1       Jessie Wright, on 28 May 2020, you pleaded guilty to one charge of rape.  You admitted your criminal record.  The maximum penalty for rape is 25 years’ imprisonment.  Pursuant to the provisions of the Sentencing Act 1991, the offence of rape is a Standard Sentence Offence and the standard sentence for the crime of rape that “is in the middle range of seriousness” is 10 years’ imprisonment while the non-parole period is 6 years’ imprisonment. Further, as you will be sentenced to a term of imprisonment in respect to the crime of rape, because of your prior convictions, you fall to be sentenced as a serious sexual offender and protection of the community becomes the principle purpose for which sentence is imposed.
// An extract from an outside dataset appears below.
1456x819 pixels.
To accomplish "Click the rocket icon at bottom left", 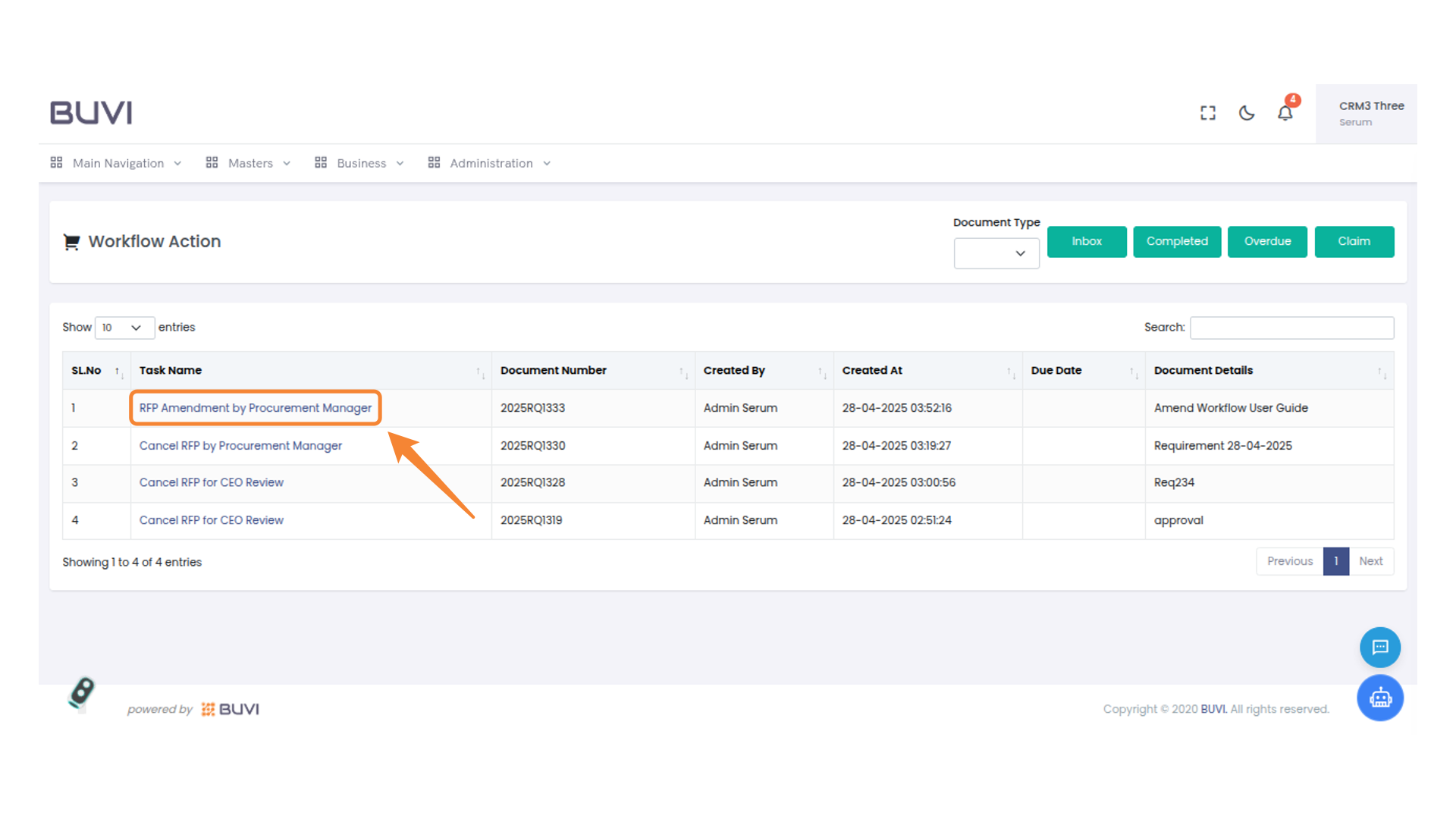I will (81, 692).
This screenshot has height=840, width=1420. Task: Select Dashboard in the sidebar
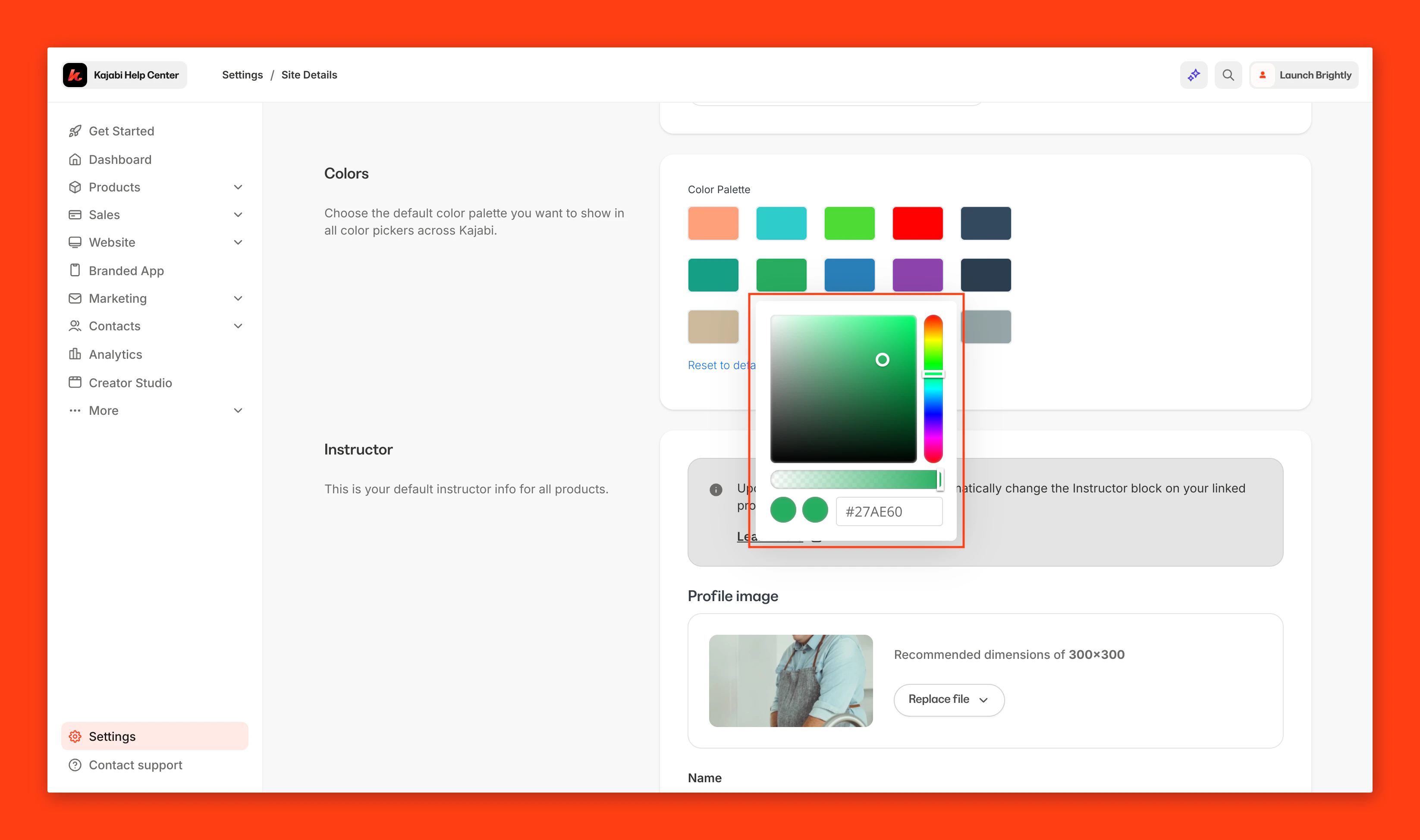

2       Tendered as Exhibit A and read aloud in Court was the summary of prosecution opening on plea.  In summary, on 5 March 2019 at about 11.00am, your victim was shopping at the Bridge Mall, Ballarat Central.  You were also present in the Bridge Mall and by chance simultaneously walked along the same pedestrian crossing as your victim but in the opposite direction to her.  Your victim stopped at or near the crossing in order to light a cigarette and crouched down to do so.  As your victim crouched down, you stopped and “had a bit of a perve” at her.  After your victim stood up and continued to walk along the crossing, you did likewise but in the opposite direction to her. 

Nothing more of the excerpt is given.